╭─ INPUT DATA

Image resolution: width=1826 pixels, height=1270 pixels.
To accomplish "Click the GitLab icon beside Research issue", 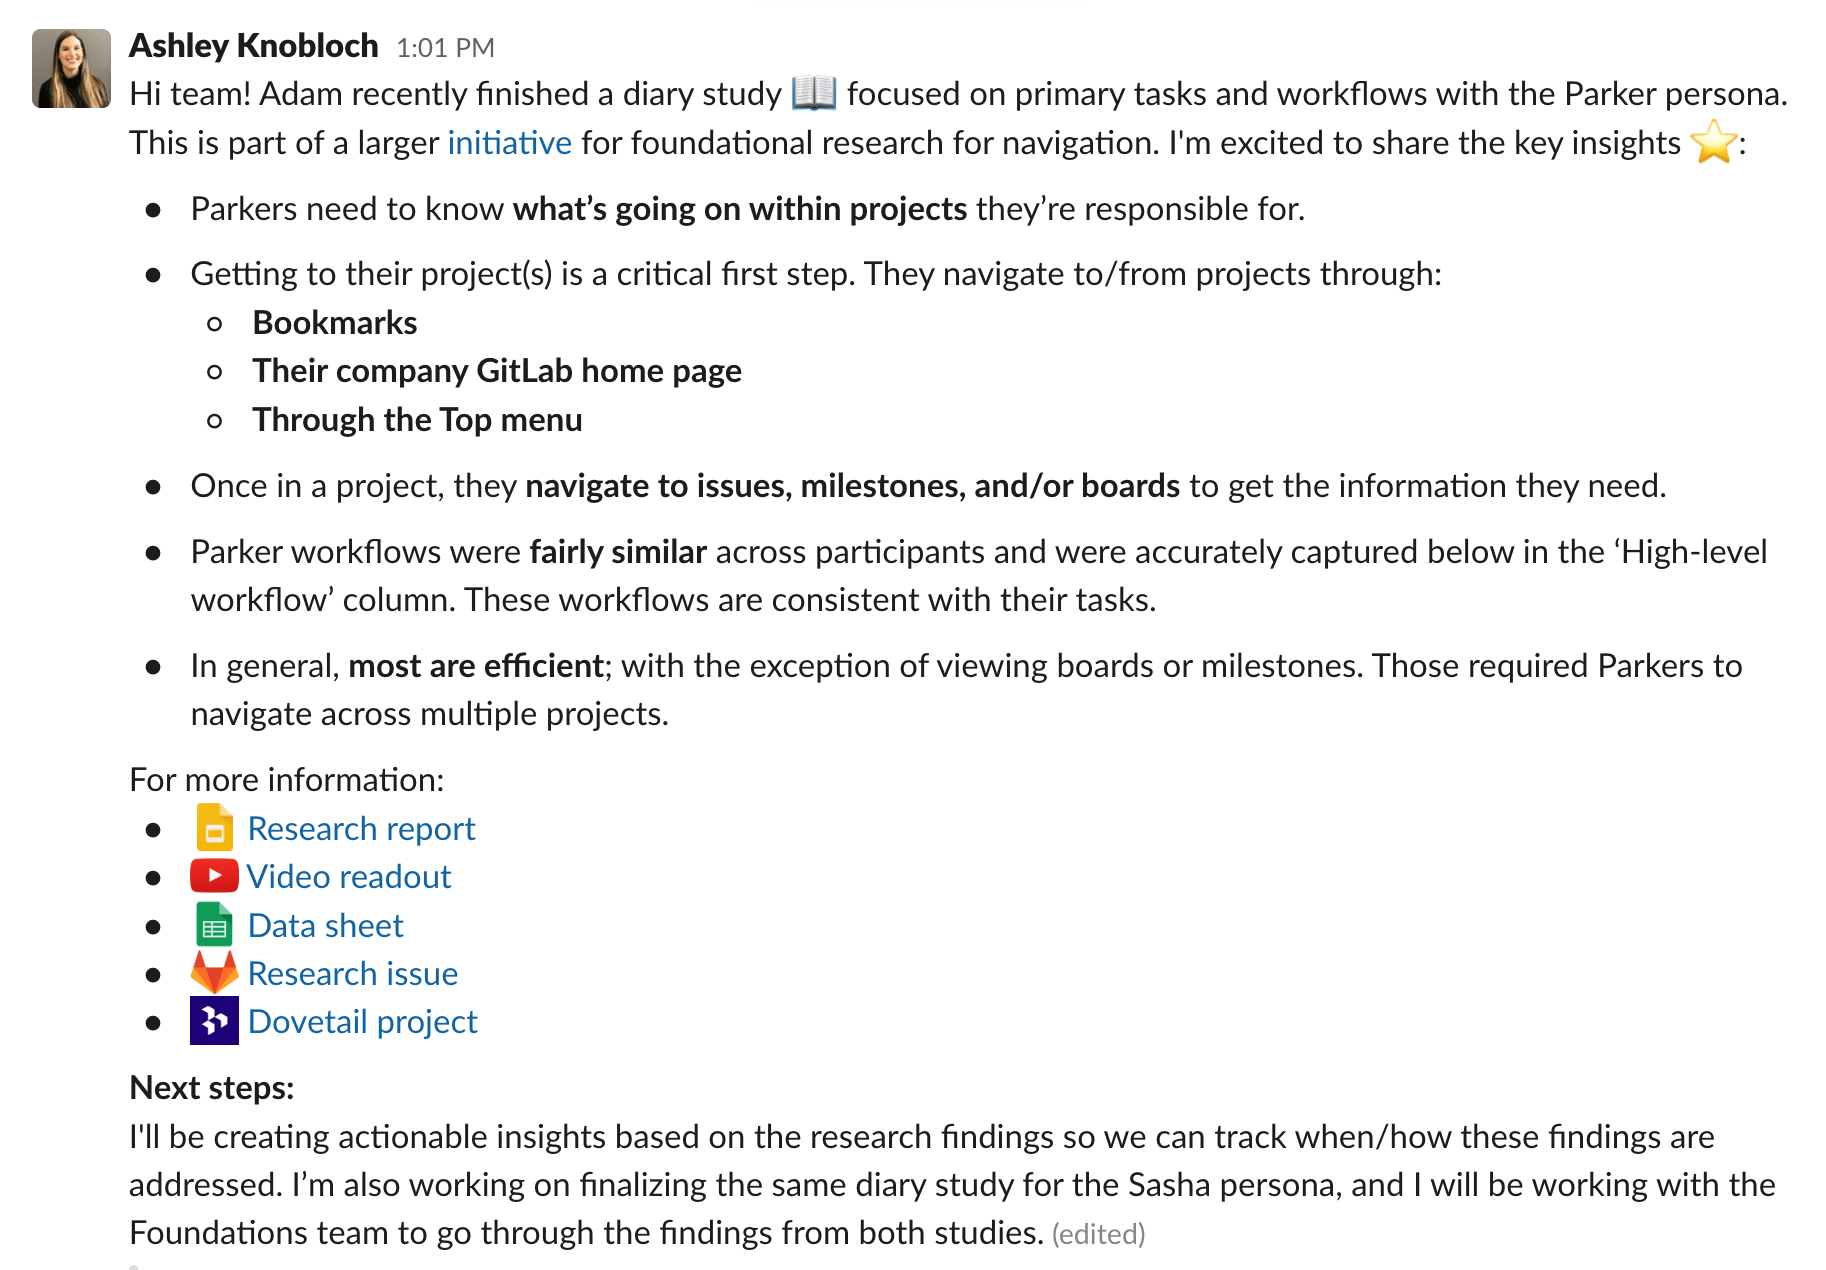I will click(213, 972).
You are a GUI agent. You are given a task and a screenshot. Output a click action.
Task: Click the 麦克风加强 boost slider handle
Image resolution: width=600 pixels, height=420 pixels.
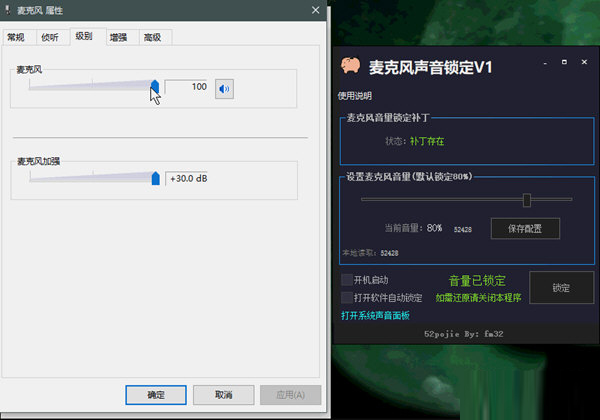pos(155,178)
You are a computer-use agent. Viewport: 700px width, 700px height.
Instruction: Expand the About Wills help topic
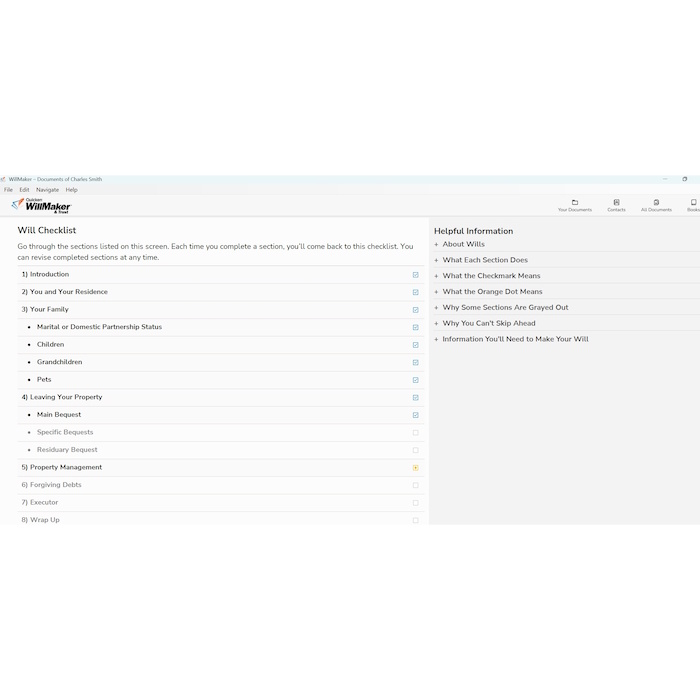[463, 244]
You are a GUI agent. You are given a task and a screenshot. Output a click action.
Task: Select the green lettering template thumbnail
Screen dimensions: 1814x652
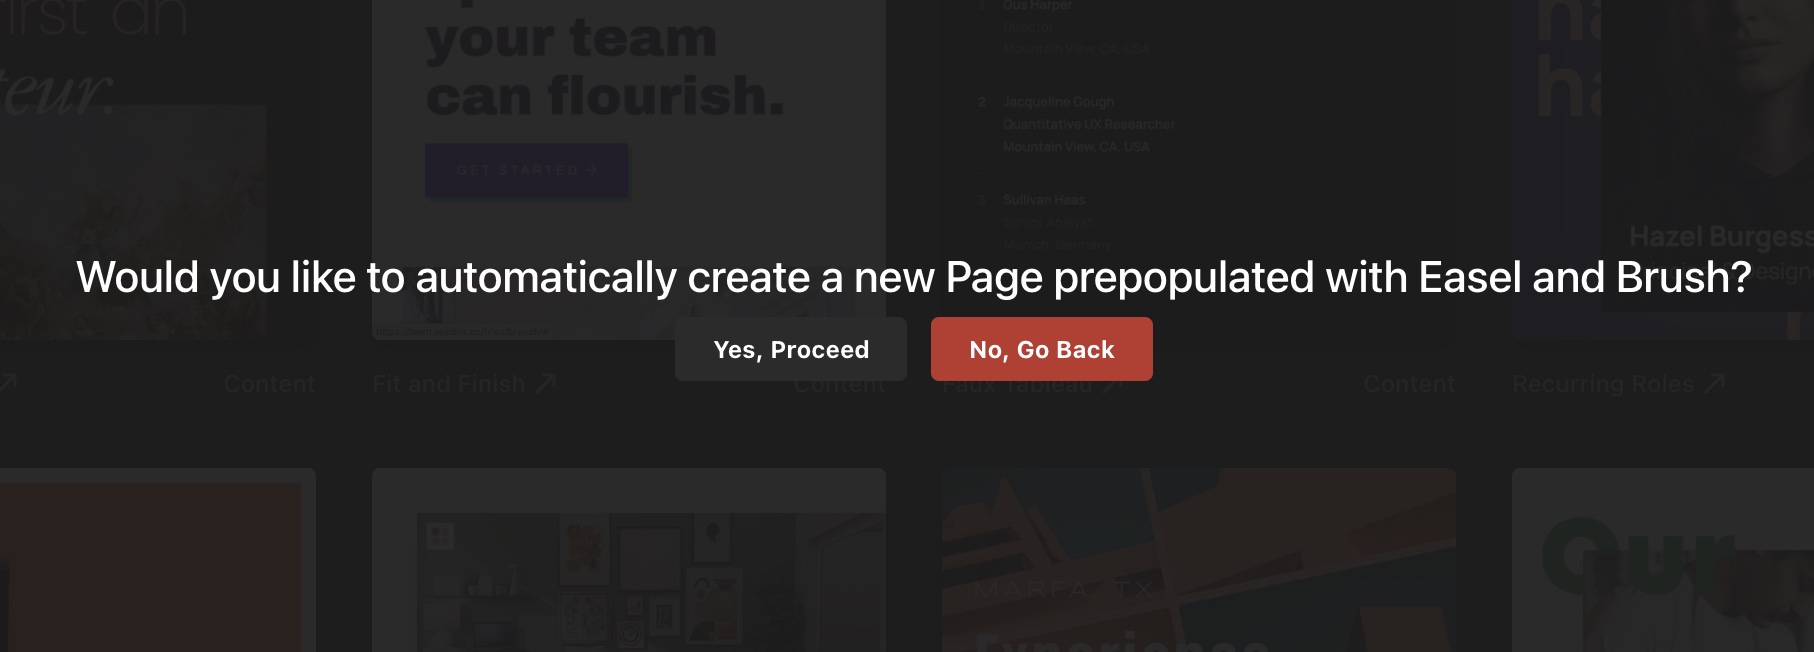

╰─

* _PROBLEM REQUIREMENTS_
The span to retype runs from the line containing "You are a computer-use" through the last line of the listing above, both ends included; copy it exactly, without pictures.

* _COMPLETED TASK_
You are a computer-use agent. Viewport: 700px width, 700px height.
Instruction: Expand the About Wills help topic
[463, 244]
You are a GUI agent. You are given a task and a screenshot. Output a click action.
Task: Select the green lettering template thumbnail
Screen dimensions: 1814x652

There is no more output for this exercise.